Galileo
Galilei, si sa, fu condannato per aver sostenuto la teoria eliocentrica di
Copernico. La faccenda, però, non è così semplice, innanzitutto perché, in
realtà, non è mai esistito alcun decreto di condanna dell’astronomia
copernicana, come dottrina eretica e contraria alla Scrittura. Del resto non
era prerogativa dell’Indice esprimersi sulle dottrine per decretarne l’eventuale
natura erronea; questa prerogativa spettava esclusivamente al Sant’Uffizio. Dal
punto di vista teologico e istituzionale il decreto dell’Indice non costituiva
e non poteva costituire una condanna dottrinale dell’eliocentrismo, ma
semplicemente un provvedimento contro i libri che sostenevano la sua
concordanza con la Sacra Scrittura. Contro i libri, non le persone. Ma allora
perché Galilei fu condannato per “veemente sospetto di eresia”? Perché il
processo intentato contro il grande scienziato fu basato su documenti falsi ed il
procedimento fu del tutto anomalo e contrario all’iter rigoroso, per quanto
mostruoso ai nostri occhi, dei processi dell’Inquisizione.

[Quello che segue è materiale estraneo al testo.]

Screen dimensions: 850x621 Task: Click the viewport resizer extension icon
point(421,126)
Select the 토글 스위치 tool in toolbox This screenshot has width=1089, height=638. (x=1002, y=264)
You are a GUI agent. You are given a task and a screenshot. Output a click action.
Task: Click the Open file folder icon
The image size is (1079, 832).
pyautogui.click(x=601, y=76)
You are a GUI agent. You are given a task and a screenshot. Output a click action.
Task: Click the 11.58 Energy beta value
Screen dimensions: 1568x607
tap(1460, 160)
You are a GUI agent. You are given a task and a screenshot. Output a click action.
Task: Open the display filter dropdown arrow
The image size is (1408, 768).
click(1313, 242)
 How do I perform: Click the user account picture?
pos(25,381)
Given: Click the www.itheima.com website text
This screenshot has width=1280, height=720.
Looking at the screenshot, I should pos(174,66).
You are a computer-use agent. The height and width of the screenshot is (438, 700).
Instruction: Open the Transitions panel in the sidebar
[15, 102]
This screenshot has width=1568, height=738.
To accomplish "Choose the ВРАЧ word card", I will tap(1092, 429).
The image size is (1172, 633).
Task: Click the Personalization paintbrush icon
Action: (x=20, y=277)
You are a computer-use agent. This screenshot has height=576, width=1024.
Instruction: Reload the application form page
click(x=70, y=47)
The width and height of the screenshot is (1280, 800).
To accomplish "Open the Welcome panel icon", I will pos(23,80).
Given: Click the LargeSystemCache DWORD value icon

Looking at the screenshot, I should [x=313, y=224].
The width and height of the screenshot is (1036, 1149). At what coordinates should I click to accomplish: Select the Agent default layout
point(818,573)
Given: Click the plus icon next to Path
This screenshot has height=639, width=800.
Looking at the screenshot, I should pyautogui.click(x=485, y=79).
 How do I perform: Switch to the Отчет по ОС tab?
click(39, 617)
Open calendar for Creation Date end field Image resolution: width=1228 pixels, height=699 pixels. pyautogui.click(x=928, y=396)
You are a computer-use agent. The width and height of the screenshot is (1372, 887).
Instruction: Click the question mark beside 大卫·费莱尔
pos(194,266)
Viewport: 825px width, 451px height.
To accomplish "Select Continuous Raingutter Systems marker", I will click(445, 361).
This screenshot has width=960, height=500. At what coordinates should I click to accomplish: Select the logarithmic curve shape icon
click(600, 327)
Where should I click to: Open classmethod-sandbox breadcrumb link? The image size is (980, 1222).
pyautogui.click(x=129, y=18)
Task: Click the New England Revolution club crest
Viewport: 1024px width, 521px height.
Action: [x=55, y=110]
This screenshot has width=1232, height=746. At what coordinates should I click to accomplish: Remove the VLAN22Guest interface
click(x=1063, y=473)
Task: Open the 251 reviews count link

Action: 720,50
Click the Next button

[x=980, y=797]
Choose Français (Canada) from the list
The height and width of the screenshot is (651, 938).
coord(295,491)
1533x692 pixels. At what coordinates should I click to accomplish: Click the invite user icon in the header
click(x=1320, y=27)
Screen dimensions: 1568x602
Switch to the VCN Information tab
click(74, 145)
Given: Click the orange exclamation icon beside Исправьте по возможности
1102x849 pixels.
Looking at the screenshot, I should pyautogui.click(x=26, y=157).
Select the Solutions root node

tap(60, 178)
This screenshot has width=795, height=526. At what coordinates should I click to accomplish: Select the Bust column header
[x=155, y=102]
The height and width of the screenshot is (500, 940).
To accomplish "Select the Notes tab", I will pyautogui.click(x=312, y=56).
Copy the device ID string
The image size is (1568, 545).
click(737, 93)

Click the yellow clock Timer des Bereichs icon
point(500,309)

L’evidente
falsificazione delle carte processuali, l’ambiguità con cui si fece passare la
“paterna ammonizione” di Bellarmino a non affermare la realtà fisica del
copernicanesimo, per un’intimazione a non sostenere in alcun modo
l’eliocentrismo, portarono alla condanna, una condanna che ha profondamente
segnato la scienza e la cultura italiana per secoli.